2.1.Quantification of elements

A sample of each product was digested and screened for 31 elements using inductively coupled plasma-optical emission spectrometry (ICP-OES) using a modified NIOSH Method 7303 by Bureau Veritas (Novi, MI) (NIOSH, 2003). If chromium (Cr) was quantified in a sample, the resin was further analyzed to speciate Cr(VI) using ion chromatography with ultraviolet–visible detection in accordance with a modified OSHA Method ID 215 (version 2) (OSHA, 2006). Details of the analytical method are provided in the Supplemental File. Table S2 lists the elements and their respective limits of detection (LOD) and quantification (LOQ).

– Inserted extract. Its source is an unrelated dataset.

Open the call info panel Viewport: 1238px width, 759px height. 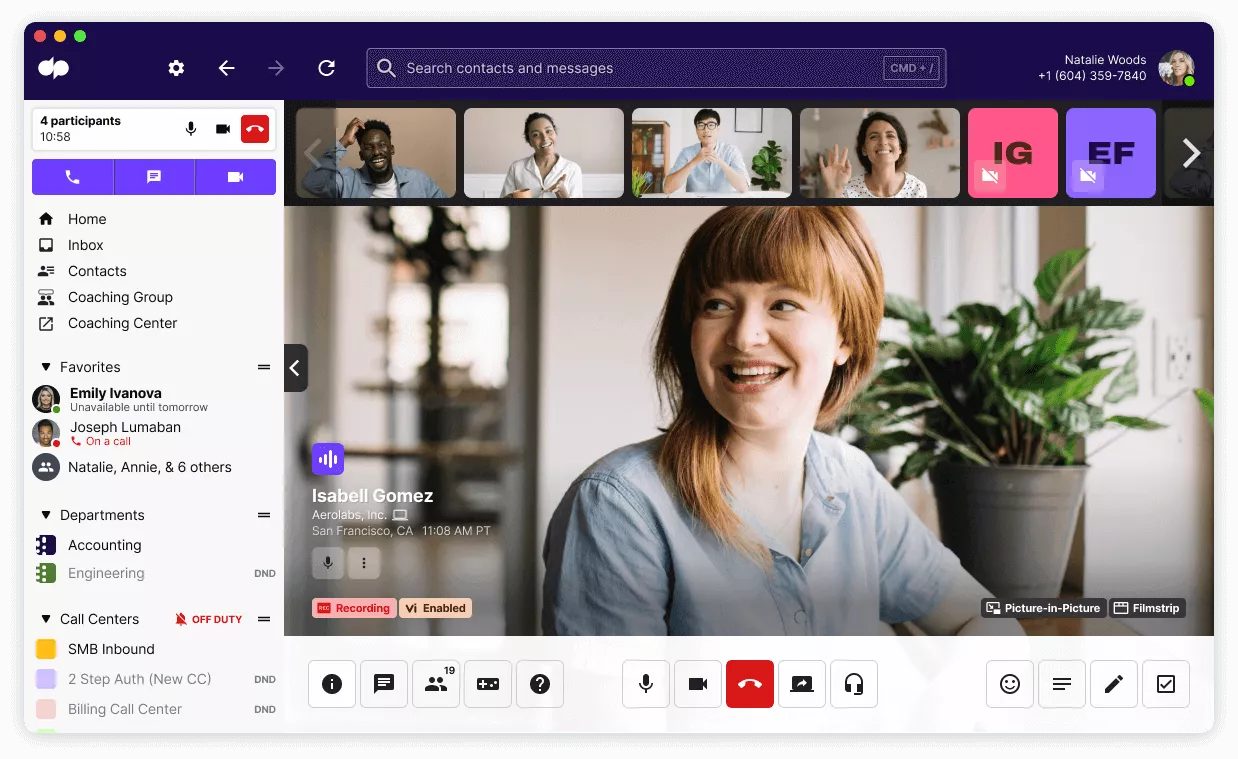pos(331,684)
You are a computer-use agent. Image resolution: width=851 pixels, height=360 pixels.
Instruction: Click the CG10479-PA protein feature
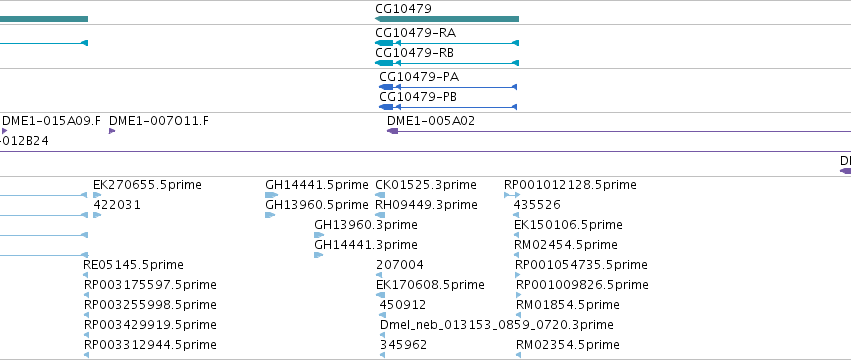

2.2.Identification of organic constituents

Samples of each product were quantitatively analyzed for 10 target irritants and/or sensitizers and qualitatively analyzed to identify other organic compounds present using gas chromatography-mass spectrometry (GC-MS) by Bureau Veritas. The target substances (acetone, isopropyl alcohol, n-hexane, benzene, methyl methacrylate, toluene, ethylbenzene, styrene, m,p-xylene, o-xylene) were selected based on their presence in resins (unpublished data) used in a study of VP printer emissions (Stefaniak et al., 2019). Details of the analysis are provided in the Supplemental File. Target compounds were quantified by comparing the mass spectral patterns and retention times to authentic standards. Other organic substances in the samples were qualitatively identified from the remaining chromatographic peaks (tentatively identified compounds [TICs]) by the analyst based on the mass spectral matches with mass spectral library software (Wiley Registry 8th Edition/NIST, 2008 Mass Spectral Library, Wiley-Blackwell) and a manual review. The semi-quantitative mass concentration of each TIC was estimated from the total area response of the identified compound compared with the total area response of the closest internal standard assuming a 1:1 response ratio. The reporting limit for TICs was 2.5 ng/μL.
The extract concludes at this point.